• Texte source
--*--
C’est l’heure de déjeuner. Toute la famille de Fatou Yalindiaye se retrouve autour d’un ragout à base de niébé. Il y a largement de quoi satisfaire les appétits, même pour les voisins qui se sont invités. L’agricultrice de 53 ans, qui a connu des récoltes insuffisantes, sait à quoi elle doit cette nouvelle abondance.
« Nous produisions entre une tonne et une tonne et demie [de l’ancienne variété de niébé], mais avec des saisons des pluies plus courtes et retardées, nous n’obtiendrions plus que 800 kilogrammes environ », explique Fatou. « Avec les anciennes variétés, nous ne mettions même plus d’engrais car les pluies ne duraient pas assez longtemps pour faire pousser quoi que ce soit. Nous n’avions pas de quoi nourrir le bétail. »
Au Sénégal, désigné comme centre de spécialisation pour les céréales sèches, le PPAAO a collaboré avec le Centre d’étude régional pour l’amélioration de l’adaptation à la sécheresse (CERAAS), une émanation de l’Institut sénégalais de recherches agricoles (ISRA), pour concevoir et distribuer 14 variétés de céréales sèches comme le sorgho, le millet, l’arachide et le niébé, à maturation précoce, à haut rendement et résistantes à la sécheresse.
Des coopératives locales participent à cet effort en incitant leurs membres à multiplier les semences pour pouvoir les diffuser à un maximum d’agriculteurs. En échange, ils peuvent revendre leurs semences certifiées à la coopérative à un prix supérieur à celui du marché. À ce jour, sept variétés de céréales sèches à l’épreuve du climat ont été distribuées à plus de 250 000 agriculteurs dans les 13 pays couverts, dont le Sénégal.
--*--
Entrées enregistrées
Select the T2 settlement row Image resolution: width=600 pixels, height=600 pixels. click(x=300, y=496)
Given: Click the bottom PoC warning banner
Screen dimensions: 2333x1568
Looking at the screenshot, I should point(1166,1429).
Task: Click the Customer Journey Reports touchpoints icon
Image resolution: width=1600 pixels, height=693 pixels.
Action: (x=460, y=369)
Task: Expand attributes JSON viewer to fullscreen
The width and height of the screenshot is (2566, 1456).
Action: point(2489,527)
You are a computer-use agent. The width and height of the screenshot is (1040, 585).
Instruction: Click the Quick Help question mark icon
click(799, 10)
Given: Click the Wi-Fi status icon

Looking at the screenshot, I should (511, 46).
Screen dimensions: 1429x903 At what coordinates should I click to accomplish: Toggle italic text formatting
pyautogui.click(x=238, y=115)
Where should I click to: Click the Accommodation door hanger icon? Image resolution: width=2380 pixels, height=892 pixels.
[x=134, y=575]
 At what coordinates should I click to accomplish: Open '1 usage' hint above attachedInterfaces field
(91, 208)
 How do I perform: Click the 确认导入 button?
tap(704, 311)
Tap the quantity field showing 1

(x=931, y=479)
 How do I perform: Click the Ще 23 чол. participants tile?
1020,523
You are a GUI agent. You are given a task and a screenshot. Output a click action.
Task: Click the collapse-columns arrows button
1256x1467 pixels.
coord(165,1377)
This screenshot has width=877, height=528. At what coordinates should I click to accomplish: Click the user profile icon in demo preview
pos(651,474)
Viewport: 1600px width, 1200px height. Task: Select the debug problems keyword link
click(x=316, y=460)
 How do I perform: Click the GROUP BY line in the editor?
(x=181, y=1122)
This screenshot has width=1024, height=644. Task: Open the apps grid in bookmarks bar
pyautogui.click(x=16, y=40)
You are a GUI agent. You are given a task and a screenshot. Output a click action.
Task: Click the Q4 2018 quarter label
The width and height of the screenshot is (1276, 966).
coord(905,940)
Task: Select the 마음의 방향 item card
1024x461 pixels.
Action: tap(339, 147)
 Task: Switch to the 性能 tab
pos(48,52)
--*--
Veuillez indiquer, d'après le texte source, à combien d'agriculteurs les variétés de céréales sèches à l'épreuve du climat ont été distribuées à ce jour. Les enregistrements forment un contenu indépendant du texte source.

Elles ont été distribuées à plus de 250 000 agriculteurs dans les 13 pays couverts.